In 2019, we awarded a small grant of nearly £5000 to Professor Robert Falconer and Xiaoxiao Guo, University of Bradford.
This research grant enabled them to explore the potential for a ketogenic diet to enhance neuroblastoma minimum residual disease therapy. Let’s find out more.
What is a ketogenic diet?
A ketogenic or ‘Keto’ diet is a low carbohydrate and high fat eating plan.
It has been one of the most popular diet trends of recent years, with celebrity supporters including Halle Berry, the Kardashians and Gwyneth Paltrow.
But it’s also been used since the 1920s to treat children and adults with epilepsy to help minimise seizures.
(Source: Epilepsy Society)
How does a keto diet work?
Our bodies use glucose for energy. We get this glucose from carbohydrates such as bread or pasta. When your body doesn’t have enough of these carbohydrates, you start to burn fat cells for energy instead - a process called ‘ketosis’.
By eating fewer carbs and more fat, the body mostly uses these ketones instead of glucose for energy.
How could a keto diet help children with neuroblastoma?
Ketogenic diets have benefitted patients with diseases including epilepsy, but there is also evidence that it can help cancer patients too.
The aim of Guo and Falconer’s project was to take the initial steps to explore whether this type of diet could enhance therapy for children with neuroblastoma.
Recent studies have suggested that a keto diet could be used after primary treatments for neuroblastoma, to help reduce the chance of relapse. This therapy could be used to target tumours in which cellular growth is highly dependent on glycolysis, the breaking down of glucose.
Research has also shown that a ketogenic diet can help to kill neuroblastoma cells which cannot use ketone bodies as an energy source. Ketone bodies are produced by the liver from fatty acids during periods of fasting.
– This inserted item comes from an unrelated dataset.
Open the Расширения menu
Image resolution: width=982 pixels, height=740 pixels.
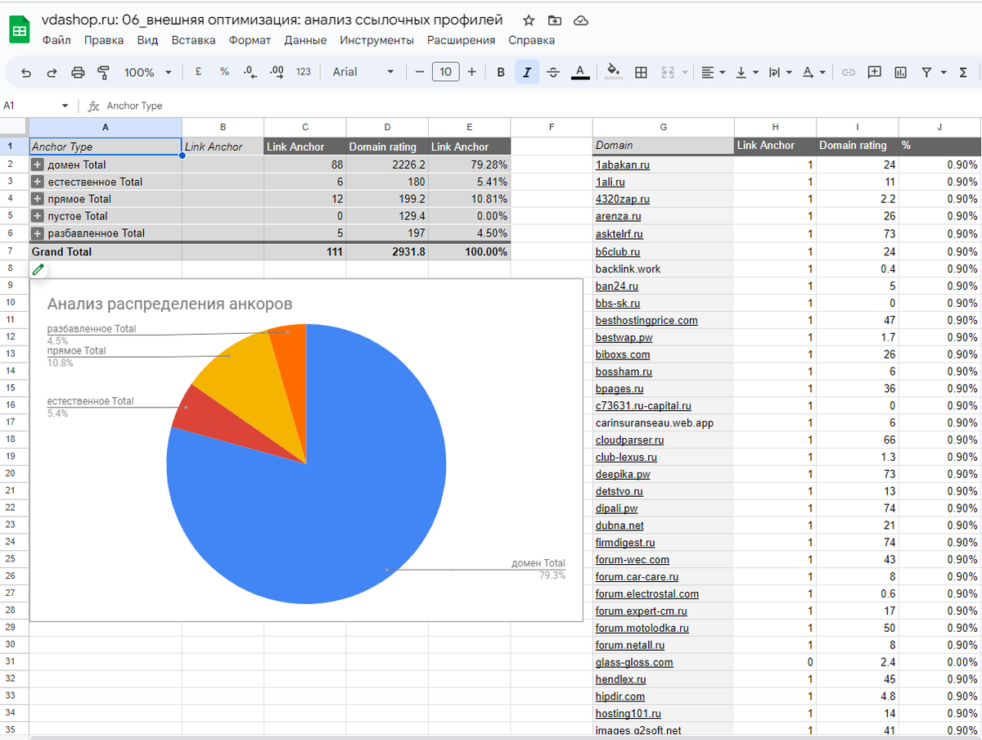461,40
However, it takes weeks for ketone bodies to adapt, so a ketogenic diet would not be ideal for treating high risk cancer alone.
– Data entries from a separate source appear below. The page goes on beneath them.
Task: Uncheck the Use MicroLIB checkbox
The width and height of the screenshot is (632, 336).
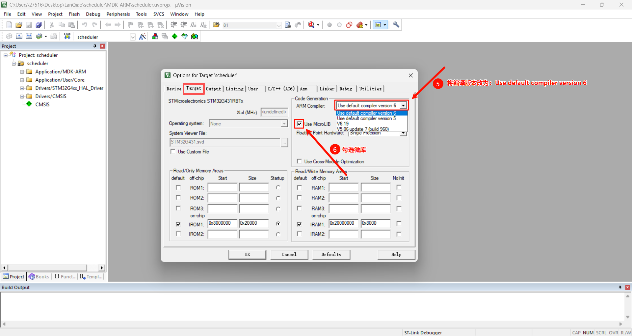Action: click(x=299, y=124)
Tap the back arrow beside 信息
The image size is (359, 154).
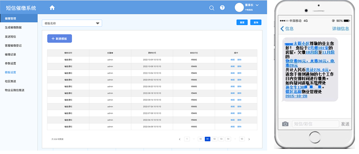point(282,29)
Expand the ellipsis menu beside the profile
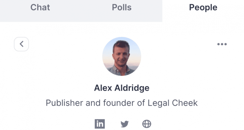This screenshot has height=130, width=244. point(222,44)
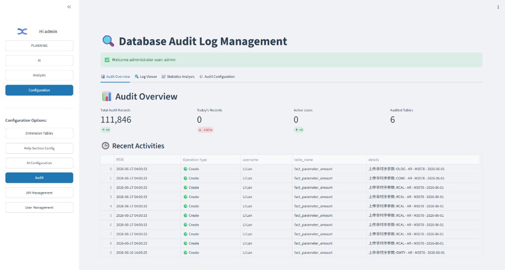Open the Statistics Analysis tab
Screen dimensions: 505x270
pyautogui.click(x=178, y=76)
What did the research show?
Guo and Falconer investigated whether a ketogenic diet could enhance the effects of the anti-cancer drugs 13-cis-RA and dinutuximab. They assessed the sensitivity of MYCN and non-MYCN amplified neuroblastoma cells to the drugs, in various ketogenic diet conditions.
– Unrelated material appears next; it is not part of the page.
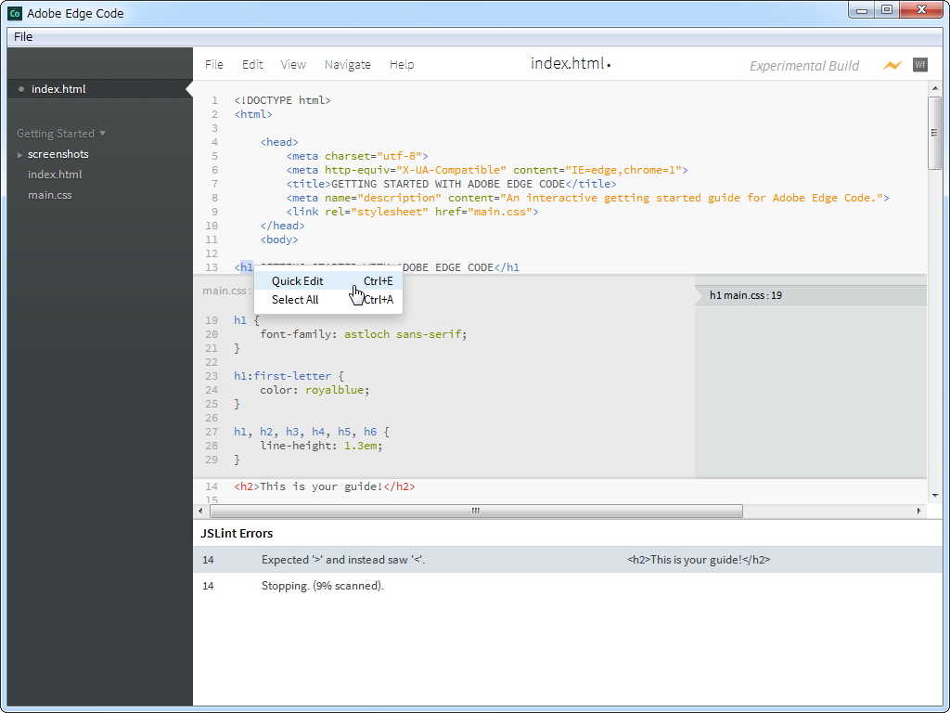Open the View menu
The width and height of the screenshot is (950, 713).
(293, 65)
The data on the whole, provided early evidence that a ketogenic diet does have potential for use as a supplementary treatment to 13-cis-RA in non-MYCN amplified and MYCN amplified neuroblastoma.
What happens next?
From this grant, the research team will be looking to carry out more extensive studies to understand the mechanisms underlying these effects and to explore its full therapeutic potential.